Hybrid human-machine classification system for cultural heritage data

Shabani, Shaban (Haute école de gestion Arc, HES-SO // Haute Ecole Spécialisée de Suisse Occidentale) ; Sokhn, Maria (Haute école de gestion Arc, HES-SO // Haute Ecole Spécialisée de Suisse Occidentale) ; Schuldt, Heiko (Mathematics and computer science, University of Basel, Basel, Switzerland)
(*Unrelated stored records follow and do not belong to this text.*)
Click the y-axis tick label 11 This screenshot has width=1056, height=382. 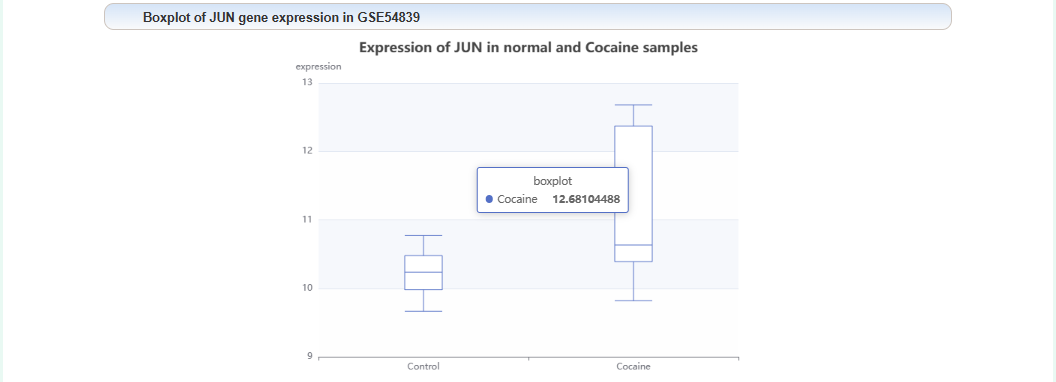point(307,220)
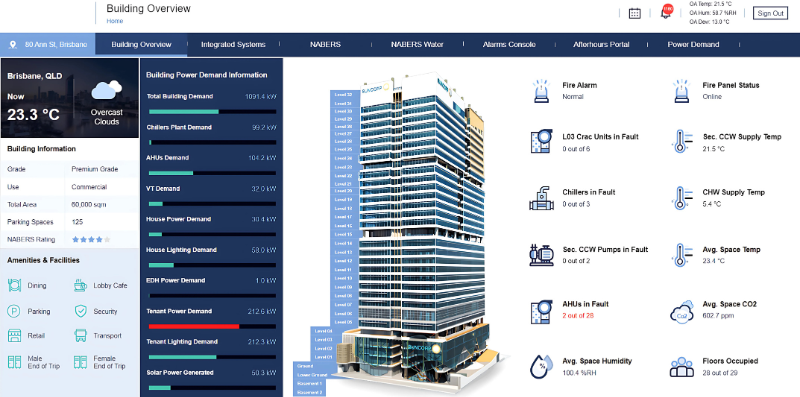Click the Sign Out button
800x397 pixels.
tap(770, 13)
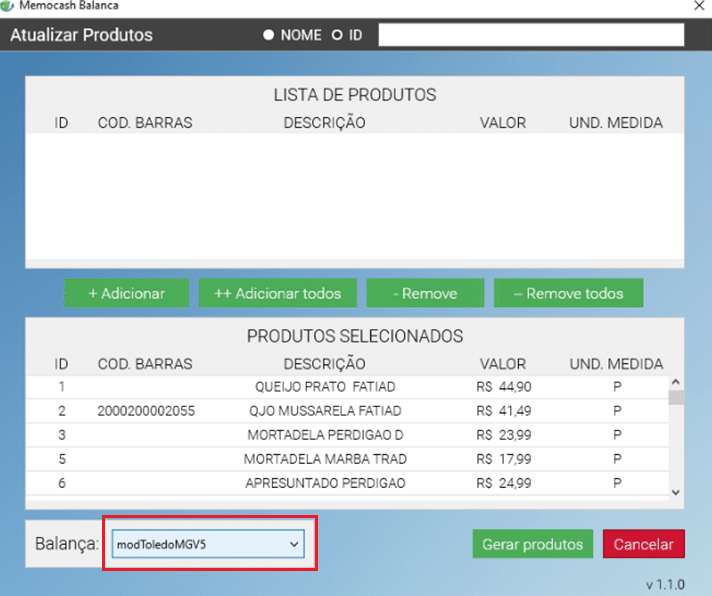Click the Gerar produtos button
The width and height of the screenshot is (712, 596).
click(x=532, y=544)
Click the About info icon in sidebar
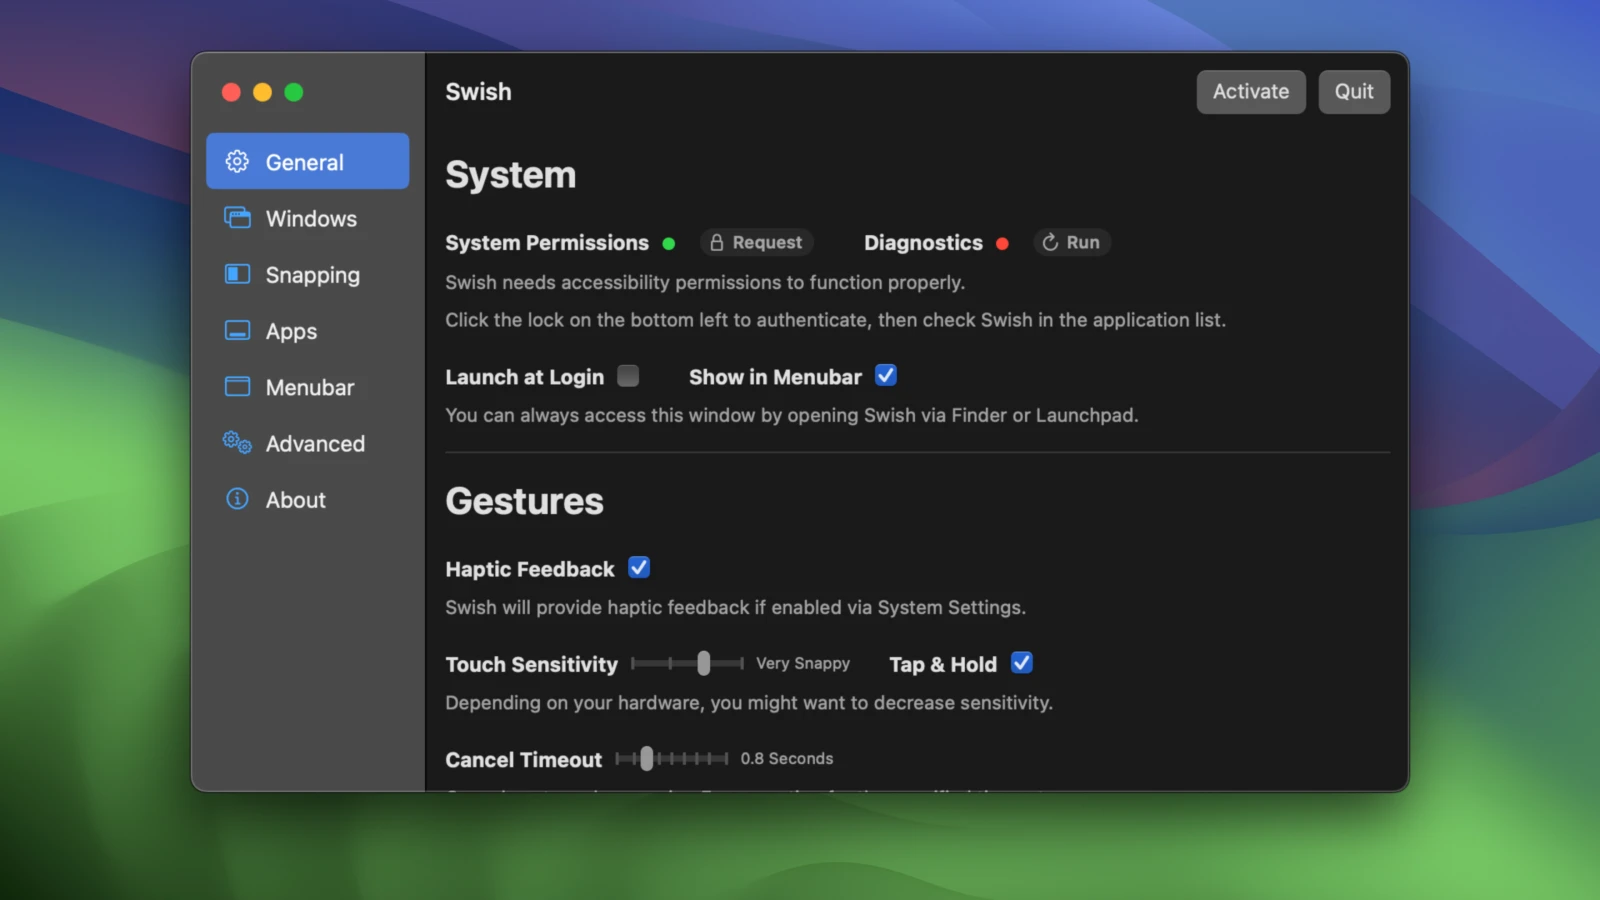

The advancement of digital technologies has helped cultural heritage organizations to digitize their data collections and improve the accessibility via online platforms. These platforms have enabled citizens to contribute to the process of digital preservation of cultural heritage by sharing documents and their knowledge. However, many historical datasets have problems due to incomplete metadata. To solve this issue, cultural heritage organizations heavily depend on domain experts. In this paper, we address the issue of completing the metadata of historical digital collections. For this, we introduce a new hybrid human-machine model. This model jointly integrates predictions of a deep multi-input model and inferred labels from multiple crowd judgements. The multi-input model uses visual features extracted from the images and textual features from the metadata, complemented with Wikipedia classes of concepts extracted in the text. On the crowd answer aggregation, our method considers the workers' reliability scores. This score is based on the performance of workers' task history and their performance in our task. We have applied our hybrid approach to a culture heritage platform and the evaluations show that it outperforms both deep learning and crowdsourcing when applied individually.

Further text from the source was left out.